William Olsen is the author of four collections of poetry, The Hand of God and a Few Bright Flowers (Illinois, 1988), Vision of a Storm Cloud (Triquarterly, 1996), Trouble Lights (Triquarterly, 2002), and Avenue of Vanishing (Triquarterly, 2007). The Hand of God and a Few Bright Flowers, winner of the National Poetry Series, The Texas Poetry Award, and the Missouri Breakthrough Prize, was reissued as part of the Carnegie Mellon Classic Contemporary Series in 2003. He is the editor of New Issues Press. He is co-editor, with  Sharon Bryan, of Planet on the Table: Poets on the Reading Life (Sarabande), a book that has received critical acclaim for being the only anthology that brings together essays by nationally and internationally established poets on reading as a creative and critical activity. He is the recipient of a 2005 Guggenheim Fellowship, an NEA Creative Writing Fellowship, A Nation/ Discovery Award, The Texas Institute of Arts Award, a Breadloaf Fellowship, and poetry awards from Poetry Northwest and Crazyhorse. He teaches creative writing and literature at Western Michigan University and at Vermont  College.

“[His] poems have a meditative breadth rare in much contemporary poetry. Olsen weaves heady contemplations of the nature of time and our human inabilities to grasp it, the redemption of memory and the relationship between the singular gaze and the collective 'other.” —Beckian Fritz Goldberg, author of The Book of Accident

Praise for Olsen’s Avenue of Vanishing

“Olsen’s work has a passionate thoughtfulness. He is an American poet of consciousness scrupulously interrogating himself and his generation while taking a hard look at our country. He is a conscientious maker who thinks under pressure, and his new book, his best yet—vehement, gritty, intellectual, and heartbreaking—strikes against our vanishing.”—Edward Hirsch

“A deep and humane intelligence talks to itself, and to us here: William Olsen grieves over a person, a nation, a world forsaking itself, forsaking God. And he gives us, too, voices of those who have not forsaken anyone.”—Jean Valentine

Praise for Olsen's Trouble Lights:

"Ravishingly visual and evocatively metaphysical, Olsen's poems illuminate unity in the universe, wildness in the heart." —Booklist

"The imagistic richness of Olsen's third collection stands in contrast to its themes: the transitory nature of existence, the circumscribed potential of human thought, and endeavor within a world eroded by inevitability ("this conquered/ vision we were given"). Olsen's poems are interrogative, probing concepts of past, present, and future with fusillades of self-perpetuating, sometimes self-negating, questions." —Library Journal

Rich Orloff
Monday, October 1, 8:00 p.m., The Little Theater

Rich Orloff is the author of ten full-length plays and many one-acts. His plays have won the 1994 Playwrights First Award, 1995 Festival of Emerging American Theater, 1997 InterPlay International Play Festival, 1998 Tennessee Williams Playwriting Competition, 1999 Theater Conspiracy New Play Contest, 2000 Abeles Foundation Playwrights Award, 2002 Pickering Award for Playwriting Excellence, and 2004 New Voice Play Festival among others. His one-act comedies have been published in the annual Best American Short Plays anthology, The Art of the One-Act (New Issues, 2007), and Playscripts has published seven collections of his work.

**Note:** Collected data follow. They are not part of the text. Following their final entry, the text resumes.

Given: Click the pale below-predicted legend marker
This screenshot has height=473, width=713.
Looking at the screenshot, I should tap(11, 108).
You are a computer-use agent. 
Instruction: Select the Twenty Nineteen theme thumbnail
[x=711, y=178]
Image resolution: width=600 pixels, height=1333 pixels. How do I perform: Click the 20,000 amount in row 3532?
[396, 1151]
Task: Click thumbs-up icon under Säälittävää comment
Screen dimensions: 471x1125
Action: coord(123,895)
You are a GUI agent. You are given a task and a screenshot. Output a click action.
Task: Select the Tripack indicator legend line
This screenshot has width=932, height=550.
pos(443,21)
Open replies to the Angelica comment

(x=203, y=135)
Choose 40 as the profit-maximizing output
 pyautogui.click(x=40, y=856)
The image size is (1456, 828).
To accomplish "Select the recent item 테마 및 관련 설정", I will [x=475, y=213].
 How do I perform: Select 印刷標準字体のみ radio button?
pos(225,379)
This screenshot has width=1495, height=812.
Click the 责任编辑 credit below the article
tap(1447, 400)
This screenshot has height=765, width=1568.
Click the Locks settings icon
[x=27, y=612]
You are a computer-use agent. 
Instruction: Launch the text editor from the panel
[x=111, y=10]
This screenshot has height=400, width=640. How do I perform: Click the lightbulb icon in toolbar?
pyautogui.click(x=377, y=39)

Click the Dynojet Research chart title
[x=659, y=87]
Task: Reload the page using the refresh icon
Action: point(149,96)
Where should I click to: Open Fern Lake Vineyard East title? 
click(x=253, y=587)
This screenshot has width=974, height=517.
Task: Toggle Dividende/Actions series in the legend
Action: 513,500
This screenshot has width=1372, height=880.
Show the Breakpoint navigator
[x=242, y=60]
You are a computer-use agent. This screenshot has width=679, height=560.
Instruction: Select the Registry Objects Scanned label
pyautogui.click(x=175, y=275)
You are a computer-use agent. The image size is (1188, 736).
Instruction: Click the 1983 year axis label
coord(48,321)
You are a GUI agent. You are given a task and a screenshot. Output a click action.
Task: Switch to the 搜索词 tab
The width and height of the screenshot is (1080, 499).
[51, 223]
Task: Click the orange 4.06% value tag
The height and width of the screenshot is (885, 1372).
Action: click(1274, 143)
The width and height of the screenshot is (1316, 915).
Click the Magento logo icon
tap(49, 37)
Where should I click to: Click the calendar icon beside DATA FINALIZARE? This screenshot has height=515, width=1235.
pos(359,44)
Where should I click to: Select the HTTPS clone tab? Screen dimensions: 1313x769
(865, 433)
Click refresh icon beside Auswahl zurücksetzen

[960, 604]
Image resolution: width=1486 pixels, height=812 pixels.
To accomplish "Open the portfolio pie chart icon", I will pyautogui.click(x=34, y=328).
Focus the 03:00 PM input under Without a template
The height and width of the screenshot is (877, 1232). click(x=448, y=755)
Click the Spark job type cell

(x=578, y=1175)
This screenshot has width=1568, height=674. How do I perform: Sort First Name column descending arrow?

Praise for Rich Orloff’s Couples:

“Both funny and poignant. Orloff moves the action in unexpected ways to create a real dramatic tension. There are wildly imaginative flights.”—New York Times

“[A]n exhilarating evening […] that fully demonstrates Orloff’s talents for writing with heart, hope, and humor.”—Gwen Orel, Backstage Review

“Each of these eight pieces has its own distinct voice and shows off Orloff’s great range as a writer. […] He manages to address some heavy issues that affect relationships [while] infusing each with a delicate balance of humor and gravity.”—Robin Reed, nytheater.com

Lia Purpura
October 10, 8:00 p.m., The Little Theater


Lia Purpura was awarded a 2004 National Endowment for the Arts Fellowship in Prose. Her collection of essays, Increase, won the Associated Writing Programs Award in Creative Nonfiction and was published by the University of Georgia Press in 2000. Her collection of poems, Stone Sky Lifting, won the Ohio State University Press/The Journal Award and was published in 2000 as well. Her manuscript, King Baby, recently won the 2007 Beatrice Hawley Award from Alice James Books. She is also the author of The Brighter the Veil (winner of the Towson University Prize in Literature), and Poems of Grzegorz Musial: Berliner Tagebuch and Taste of Ash, translated on a Fulbright year in Poland. Purpura is Writer-in-Residence at Loyola College in Baltimore, Maryland, and teaches at the Rainier Writing Workshop, a low-residency MFA Program in Tacoma, Washington. Her essay “Autopsy Report” was a “Notable Essay” in Best American Essays: 2004, and “Glaciology” was awarded a 2005 Pushcart Prize.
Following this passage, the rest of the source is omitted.